André Lang, Geschäftsführer und Mitgesellschafter Norafin Industries (Germany) GmbH. Foto: Norafin

Nach Inhaberwechseln in den Jahren 2000 und 2006 veräußerte der damalige dänische Eigentümer seine Anteile an die Private-Equity-Firma Pinova Capital. „Es war eine gute Konstellation. Wir haben immerhin von 2012 bis 2016 eine weitere Produktionslinie aufgebaut, den Umsatz verdoppelt und unser Produktportfolio erweitert“, erzählt Lang. „Aber bei Pinova handelte es sich um einen geschlossenen Fonds, der zu einem bestimmten Zeitpunkt seinen Exit festlegen musste. Deswegen wollten sie aussteigen.“ Pinova hatte allerdings ein Prinzip: Das Management sollte mitbeteiligt werden. „Und so habe ich in dieser Zeit mit drei Kollegen 10% der Anteile übernommen.“ Seine Motivation: „Ich verhalte mich schon immer wie ein Unternehmer und weniger wie ein Angestellter“, sagt er lächelnd und ergänzt: „Aber natürlich habe ich für die damaligen und späteren Anteile Haus und Hof an die Bank verpfändet.“

Großer Auslandsumsatz in den USA

Weil die Umsätze im Ausland und insbesondere in den USA weiter stiegen, prüfte Lang den Aufbau einer Produktionsstätte in den Vereinigten Staaten: „Unser Auslandsumsatz lag mittlerweile bei 80%, der größte Teil davon in den USA. Dies alles von Deutschland aus zu koordinieren gestaltete sich zunehmend schwierig. Allerdings ist ein neuer Standort auch sehr teuer“, so Lang.

Mit VR Equitypartner fand er schnell einen neuen leistungsfähigen Investor für sein Unternehmen, der mit 44,7% einstieg. Ein weiterer größerer Anteilseigner wurde die Münchner Maxburg Capital Partners, die unter anderem das Stiftungskapital der Ruhrkohle AG (RAG) verwaltet.

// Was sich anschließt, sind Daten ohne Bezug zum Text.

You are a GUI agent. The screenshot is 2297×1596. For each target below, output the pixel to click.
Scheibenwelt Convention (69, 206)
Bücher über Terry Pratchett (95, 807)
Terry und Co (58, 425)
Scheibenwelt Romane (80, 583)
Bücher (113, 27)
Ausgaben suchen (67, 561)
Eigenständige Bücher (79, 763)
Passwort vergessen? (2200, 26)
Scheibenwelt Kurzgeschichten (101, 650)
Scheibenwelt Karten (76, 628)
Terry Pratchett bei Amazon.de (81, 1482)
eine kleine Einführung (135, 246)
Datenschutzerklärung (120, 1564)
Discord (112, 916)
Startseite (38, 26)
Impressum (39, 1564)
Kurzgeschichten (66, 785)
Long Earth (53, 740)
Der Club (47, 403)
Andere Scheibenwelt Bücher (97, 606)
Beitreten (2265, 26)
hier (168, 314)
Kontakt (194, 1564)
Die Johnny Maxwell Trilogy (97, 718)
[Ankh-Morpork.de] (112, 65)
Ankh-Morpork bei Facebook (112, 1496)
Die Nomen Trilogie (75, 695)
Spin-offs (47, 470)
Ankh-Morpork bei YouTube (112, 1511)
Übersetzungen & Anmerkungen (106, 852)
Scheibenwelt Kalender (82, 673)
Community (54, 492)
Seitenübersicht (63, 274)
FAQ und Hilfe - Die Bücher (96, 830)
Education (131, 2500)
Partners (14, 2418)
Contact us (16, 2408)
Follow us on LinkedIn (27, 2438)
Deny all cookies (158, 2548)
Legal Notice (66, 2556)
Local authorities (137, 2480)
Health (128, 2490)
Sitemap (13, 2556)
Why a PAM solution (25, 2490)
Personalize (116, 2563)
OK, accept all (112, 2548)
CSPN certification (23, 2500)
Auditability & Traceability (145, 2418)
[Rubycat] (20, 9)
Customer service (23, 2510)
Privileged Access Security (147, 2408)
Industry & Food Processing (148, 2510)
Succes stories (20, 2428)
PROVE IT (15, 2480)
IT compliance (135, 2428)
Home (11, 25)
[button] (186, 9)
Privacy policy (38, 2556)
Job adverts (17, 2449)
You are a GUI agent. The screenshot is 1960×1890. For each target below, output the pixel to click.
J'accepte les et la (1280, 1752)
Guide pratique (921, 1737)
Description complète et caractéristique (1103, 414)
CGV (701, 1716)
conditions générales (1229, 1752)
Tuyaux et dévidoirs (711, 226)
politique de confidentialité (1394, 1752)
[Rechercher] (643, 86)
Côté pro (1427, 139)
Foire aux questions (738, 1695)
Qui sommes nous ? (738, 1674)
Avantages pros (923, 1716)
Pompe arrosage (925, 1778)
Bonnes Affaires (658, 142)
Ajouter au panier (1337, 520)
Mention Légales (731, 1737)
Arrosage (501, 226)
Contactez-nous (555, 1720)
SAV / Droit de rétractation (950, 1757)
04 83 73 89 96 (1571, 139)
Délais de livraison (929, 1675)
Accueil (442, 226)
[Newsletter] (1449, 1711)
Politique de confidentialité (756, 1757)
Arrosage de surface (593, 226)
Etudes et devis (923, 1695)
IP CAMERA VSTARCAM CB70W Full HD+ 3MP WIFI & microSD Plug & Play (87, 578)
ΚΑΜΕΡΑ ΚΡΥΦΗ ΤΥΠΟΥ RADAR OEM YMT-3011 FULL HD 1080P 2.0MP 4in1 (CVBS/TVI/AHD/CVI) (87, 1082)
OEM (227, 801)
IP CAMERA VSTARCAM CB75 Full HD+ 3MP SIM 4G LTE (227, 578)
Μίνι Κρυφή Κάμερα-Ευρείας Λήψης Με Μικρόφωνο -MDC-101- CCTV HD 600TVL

Lang und seine Prokuristin Dagmar Neubert blieben weiter Minderheitsgesellschafter im Unternehmen. „Der Vorteil der Partnerschaft mit VR Equitypartner ist, dass deren Beteiligung als Eigenkapital gilt.“ Dadurch konnte Norafin den Aufbau seiner Produktionsstätte in Mills River im Bundesstaat North Carolina im Rahmen einer klassischen Finanzierung realisieren: „Eigenkapital plus Fremdkapital von den Banken“, sagt Lang. Mittlerweile zählt der Standort in North Carolina 46 Beschäftigte.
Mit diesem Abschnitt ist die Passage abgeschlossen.